Despite the best intentions, the 2014 US Drug Enforcement Administration (DEA) change of hydrocodone-containing analgesic products from schedule III to the more-restrictive schedule II has been linked with an increase in the quantity of opioids filled by patients in a postoperative setting, according to research published in JAMA Surgery.1
The DEA initiated the scheduling change as a response to the ongoing opioid crisis. Although recent studies2,3 suggest that this shift in policy did lead to a reduction of overall hydrocodone fills, the impact of the policy change in the postoperative setting is, according to researchers, “not understood.”
Jennifer Waljee, MD, MPH, of the Michigan Opioid Prescribing Engagement Network at the University of Michigan in Ann Arbor and colleagues performed an interrupted time series analysis of outpatient opioid prescriptions in an effort to examine the trend in postoperative opioid prescribing at 75 Michigan hospitals (5120 providers) before and after the DEA schedule change.

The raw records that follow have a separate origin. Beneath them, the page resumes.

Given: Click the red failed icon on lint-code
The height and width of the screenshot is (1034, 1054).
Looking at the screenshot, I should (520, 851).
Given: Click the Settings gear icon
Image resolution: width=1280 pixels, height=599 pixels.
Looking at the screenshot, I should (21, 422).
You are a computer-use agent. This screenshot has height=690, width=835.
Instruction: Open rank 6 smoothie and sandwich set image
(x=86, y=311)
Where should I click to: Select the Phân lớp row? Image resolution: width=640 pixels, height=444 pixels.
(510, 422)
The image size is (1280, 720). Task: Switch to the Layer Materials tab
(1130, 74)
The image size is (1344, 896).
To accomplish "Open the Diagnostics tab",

The primary study outcome was the trend in opioid prescription fills for initial postoperative prescriptions both before and after the schedule change, which took place on October 6, 2014. Secondary outcomes included the total amount of opioids filled as well as the refill rate within the 30-day postoperative period.
Data were included for 21,955 adult inpatients between 18 and 64 years of age. Participants underwent 1 of 19 common elective surgical procedures and filled an opioid prescription within 14 days of hospital discharge.
The investigators’ analysis indicated an increase of 35 oral morphine equivalents (OMEs) per initial postoperative prescription immediately following the schedule change. Mean OME at the beginning of the study period was 371.36, with a decrease of 1.15 OMEs per month; following the schedule change, an 35.11 increase in mean OMEs — the equivalent of 7 additional hydrocodone tablets — was noted.
Researchers stratified the results by type of opioid prescription, noting an increase of 30 OMEs per prescription for hydrocodone but not for other opioid types.
Following the schedule change, there were “no significant differences” in total OMEs filled during the 30-day postoperative period either before or after the schedule change, although a decrease in refill rate among those who had not previously taken opioid medications was noted.
“In contrast to the findings of the present study, prior studies have shown that hydrocodone fills have declined following the schedule change…across many types of care,” the researchers noted. “[W]e observed an increase in the amount of opioid provided in the initial prescription following surgery. It is plausible that a policy that is broadly targeted to all types of care may not entirely address the nuances of surgical prescribing.”
“It is possible that, in the absence of clear prescribing guidelines for postoperative care, restricting opioid prescribing may inadvertently motivate surgeons to prescribe greater amounts to ensure adequate pain treatment,” they added.
Dr Waljee and colleagues note several limitations of the study, including limited data generalizability and lack of knowledge about patient insurance status, elective surgery type, and prior opioid use.
“Our findings highlight the need to couple policy alongside robust evidence regarding average consumption and the prescriber factors that drive opioid prescribing,” Dr Waljee and colleagues concluded.
- Habbouche J, Lee J, Steiger R, et al. Association of hydrocodone schedule change with opioid prescriptions following surgery [published online August 22, 2018]. JAMA Surg. doi:10.1001/jamasurg.2018.2651
- Jones CM, Lurie PG, Throckmorton DC. Effect of US Drug Enforcement Administration’s rescheduling of hydrocodone combination analgesic products on opioid analgesic prescribing. JAMA Intern Med. 2016;176(3):399-402.
- Tran S, Lavitas P, Stevens K, et al. The effect of a federal controlled substance act schedule change on hydrocodone combination products claims in a Medicaid population. J Manag Care Spec Pharm. 2017;23(5):532-539.